Never buy trees, shrubs, vines, or even groundcover for small gardens unless you know, read the label, ask the nursery staff, or have researched their adult size and how fast they grow or spread. Typically, you should choose plants that are naturally short or compact, or short-statured varieties of taller plants.

However, you should understand what the word “dwarf” means. This term simply means that the plant is a selection that grows smaller than the original species. It doesn’t necessarily mean that the plant will be small. Even if a plant is a dwarf variety, it’s still just as important to know how tall the mature plant will be.

pink and hedge

Matthew Ponseti adds texture to a metairie yard by layering plants in front of a hedge—and he adds a graceful flow of color with pink flowers.

COUNT YOUR EXCITEMENT: In small, intimate rooms there is less space for planting. Many gardening enthusiasts tend to plant whatever they can get their hands on—the more plant species, the better. However, plants should always be selected as part of an overall concept. The integration of plants into a design that carefully considers the shape, color and leaf shape of neighboring plants in relation to each other distinguishes a garden from a plant collection.

Creating a draft

You can approach creating a planting design in a number of ways. Here are some ideas that I think work well to balance what is achieved through design and what is allowed to develop more casually.

Consider the planting design on three levels.

  1. First of all, the structural level forms the basic structure of the garden.
  2. The second level provides most of the garden planting and fills the space.
  3. The third level, the decorative planting, provides colorful flowers or foliage and sets it apart from the other two.

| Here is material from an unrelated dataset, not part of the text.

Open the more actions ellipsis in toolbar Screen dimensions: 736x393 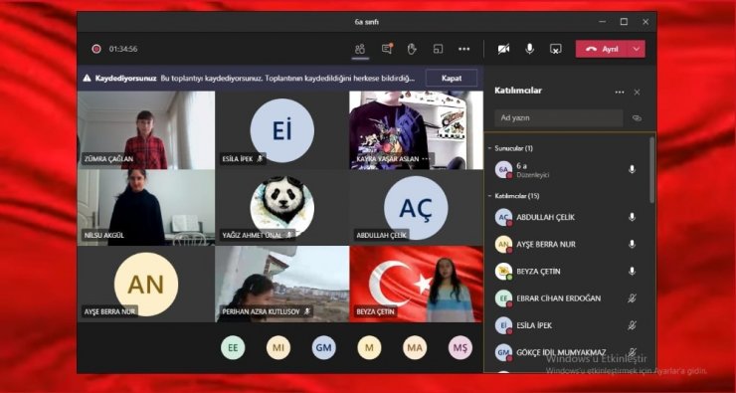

The planting of the first level should establish the bones of the garden. The selection and placement of these plants should be done from the start and should involve a carefully thought out plan. Plants used in this phase include small trees, screens and hedges, and prominent specimen plants. Watch the adult size carefully as they are the largest plants to enter the design and in small space situations these plants cause major problems if they get too tall.

Plants on the second level should also be carefully planned. These plants need to fill in the gaps and create mass in the planted areas. Plants in this category should generally be used in masses or groups of several plants to avoid crowding the entire arrangement. This group includes compact shrubs, short perennial vines and ground covers that don’t spread too quickly. (Asiatic jasmine is an example of a groundcover that grows vigorously and requires a lot of control effort in a small area.) These plants provide stability to the garden and should generally be evergreen, although the use of some deciduous shrubs can add interest and indicate seasonal ones changes towards.

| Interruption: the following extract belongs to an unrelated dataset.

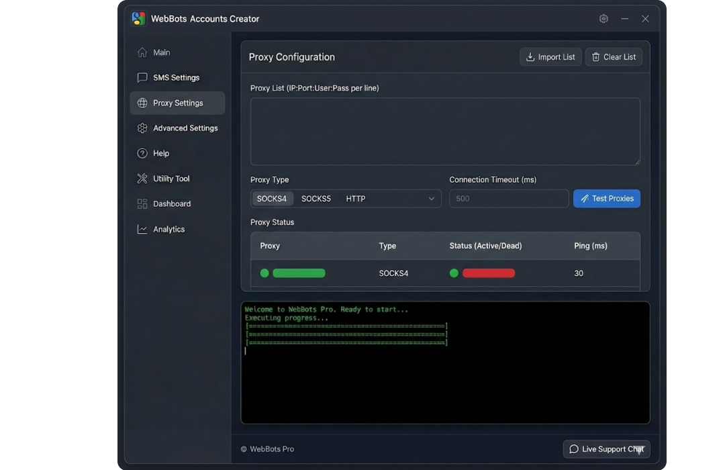Click the Dashboard grid icon
The image size is (725, 470).
point(142,203)
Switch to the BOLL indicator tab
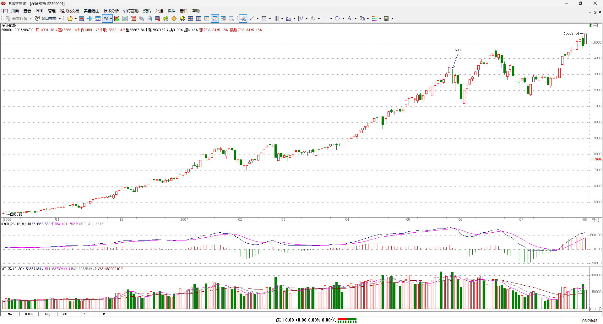Image resolution: width=603 pixels, height=324 pixels. pos(29,314)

The third level of plants, At the decorative level, which includes bedding plants, annual vines, and perennials, you can relax and stick to a carefully thought-out plan. You can rely more on the natural development of the plantings.

Greenery 4 June 4, 2021 (copy)

A trellis frames the entrance to a garden, while hanging plants expand the area by taking advantage of the higher spaces.

Up and in

There are two interesting ways you can enrich your use of plant materials. If floor space is limited – go upstairs. Use fences, arbors, and trellises to grow colorful vines. Use hanging baskets and wall-mounted planters and pots. You can greatly increase the plants you grow by utilizing the space above ground.

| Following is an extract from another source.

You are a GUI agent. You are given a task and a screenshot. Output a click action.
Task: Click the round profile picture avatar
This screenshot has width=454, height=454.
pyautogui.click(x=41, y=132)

Another great idea is using container plants that are placed at entryways and on porches, decks and patios. Growing plants in pots or containers gives them great versatility and mobility, allowing you to change the look of the landscape almost on a whim.

Whether you are creating a new landscape or enhancing an existing one, now is a great time to plant. But think and make well-considered decisions.

A well-planned small garden full of plants that are appropriate in size and growing conditions is a delight both for its beauty and how well it meets the needs of the family that uses it.